Comparison of the N. meningitidisstrain MC58 ORFs to that of other completely sequenced organisms. The sequences of all proteins from each completely sequenced genome were retrieved from the National Center for Biotechnology Information, TIGR, and the Caenorhabditis elegans (wormpep16) databases. AllN. meningitidis ORFs were searched against the ORFs from all other genomes with FASTA3 (24). The number of N. meningitidis ORFs whose highest similarity (p < 10−5) is to an ORF from a given species is shown in proportion to the total number of ORFs in that species. Abbreviations: AQUAE, Aquifex aeolicus; DEIRA,Deinococcus radiodurans; BACSU, Bacillus subtilis; MYCGE, Mycoplasma genitalium; MYCPN,Mycoplasma pneumoniae; MYCTU, Mycobacterium tuberculosis; BORBU, Borrelia burgdoferi; TREPA,Treponema pallidum; CHLPN, Chlamydia pneumoniae; CHLTR, Chlamydia trachomatis; ECOLI, Escherichia coli; HAEIN, Haemophilus influenzae; RICPR,Rickettsia prowazekii; HELPY, Helicobacter pylori; CAMJE, Campylobacter jejuni; SYNSP,Synechocystis sp.; THEMA, Thermotoga maritima; AERPE, Aeropyrum pernix; ARCFU, Archaeoglobus fulgidus; METJA, Methanococcus jannaschii; METTH, Methanobacterium thermoautotrophicum; PYRHO,Pyrococcus horikoshii; PYRAB, Pyrococcus abyssii; CELEG, Caenorhabditis elegans; YEAST, Saccharomyces cerevisiae.

Of the 2158 ORFs in serogroup B strain MC58, 1968 (91.2%) are similar (BLASTN P < 10−10) to ORFs in the serogroup A strain Z2491 (5) and are likely orthologs. Most of the 190 ORFs without similarity are hypothetical proteins. Comparison between the serogroup B strain MC58 and the serogroup A strain Z2491 genome sequences reveals a major inversion of 955 kb. The scale of this inversion is substantially greater than has been previously described in nonenteric bacteria (25) and also differs from the homologous recombination associated with rRNA operons in enteric bacteria (26). The other main differences between these two strains reside in the regions described below.

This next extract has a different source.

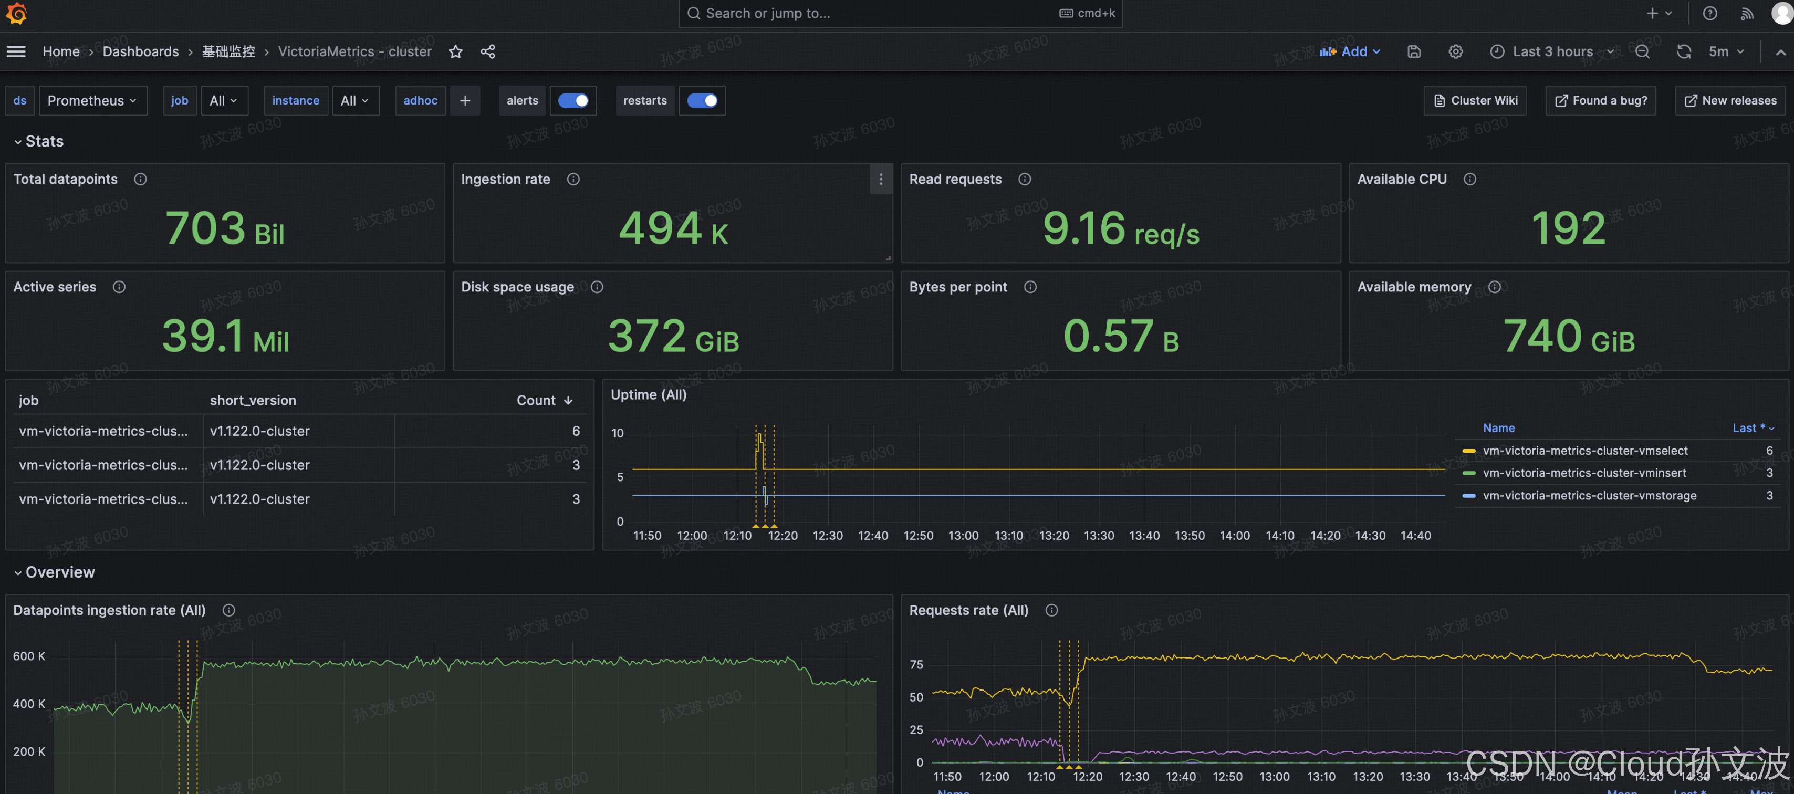
Task: Show info tooltip for Total datapoints
Action: tap(140, 180)
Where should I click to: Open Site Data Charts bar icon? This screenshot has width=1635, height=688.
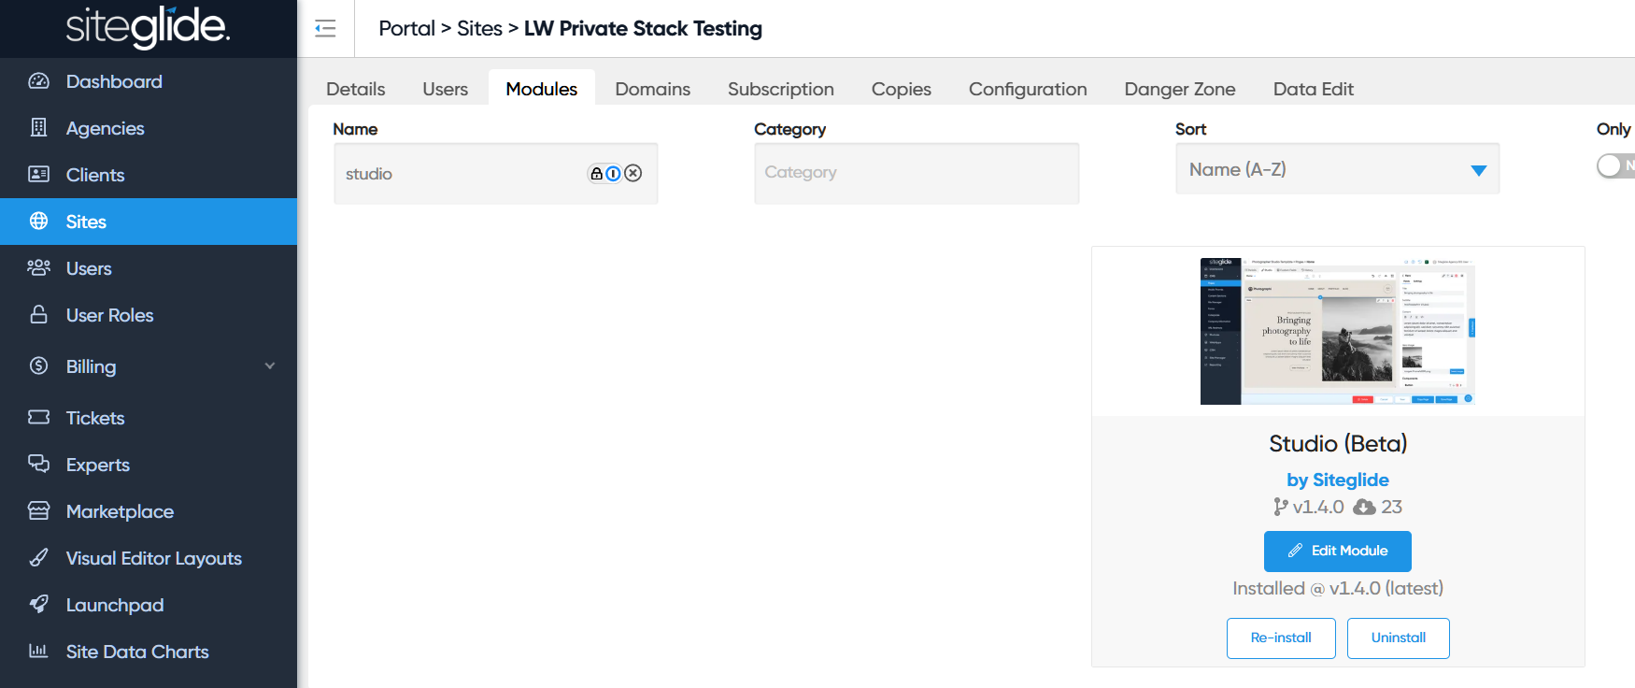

Lateral transfer of DNA between species is well documented and is often associated with the evolution of pathogenicity (27). Regions of DNA that have been obtained by lateral gene transfer are often characterized by atypical DNA composition relative to the rest of a genome (28). Therefore, percent G+C, dinucleotide signatures, and χ2 analyses (29) were used to identify such regions. Three major regions of atypical nucleotide composition were identified in the strain MC58 genome; these have been designated as putative islands of horizontally transferred DNA (IHTs) (Figs. 1 and 3). IHT-A consists of two subregions: IHT-A1 (NMB0066 to NMB0074) contains the genes of the serogroup B capsulation cluster and an adenine rRNA methylase. IHT-A2 (NMB0091 to NMB0100) contains two disrupted ORFs with similarity to an ABC transporter and a secreted protein, and eight hypothetical proteins and is flanked by two disrupted copies of IS1016 (17). IHT-B contains 24 hypothetical proteins (NMB0498 to NMB0521). IHT-C contains 30 ORFs (NMB1746 to NMB1775), several of which encode proteins that may have a role in virulence. These include genes encoding three toxin/toxin-related homologs; a protein known to be immunogenic (30); one intact and three fragmented proteins previously associated with bacteriophage (31); a protein similar to a virulence-associated protein from H. pylori (32); two different, apparently intact transposases that do not flank the region; and 19 hypothetical proteins. The transposases do not form a composite transposon based on their location. One transposase is similar to that of IS4351 (19) (of which there are 14 copies in the genome), and the other is pivNM-2. IHT-B and IHT-C are devoid of neisserial USSs, and all three IHTs lack an inverted repeat identified in N. gonorrhoeae (33) that is present in 163 copies in strain MC58, supporting their foreign origin (Fig. 1). The three IHTs in strain MC58 do not have the classical characteristics of “pathogenicity islands” (34) since transposase genes flank only IHT-A2, other regions are not flanked by inverted repeats, and none is adjacent to tRNA genes.

Figure 3

Structure of the putative islands of horizontally tranferred DNA (IHTs) in the N. meningitidisstrain MC58 genome. Empty boxes are hypothetical proteins and striped boxes are conserved hypothetical proteins. IHT-A1: NMB0066, adenine rRNA methylase ErmC; NMB0067 to NMB0070, capsule biosynthesis proteins SiaD, SiaC,SiaB, and SynX; NMB0071 to NMB0074, capsule export proteins CtrA, CtrB, CtrC, and CtrD. IHT-A2: NMB0097 and NMB0098, disrupted secreted protein and ABC transporter. IHT-C: NMB1747, tspB protein; NMB1750, PivNM-2; NMB1751, NMB1769, and NMB1770, transposases; NMB1753 and NMB1754, bacteriophage-related proteins; NMB1762, NMB1763, and NMB1768, toxin/toxin-related homologs.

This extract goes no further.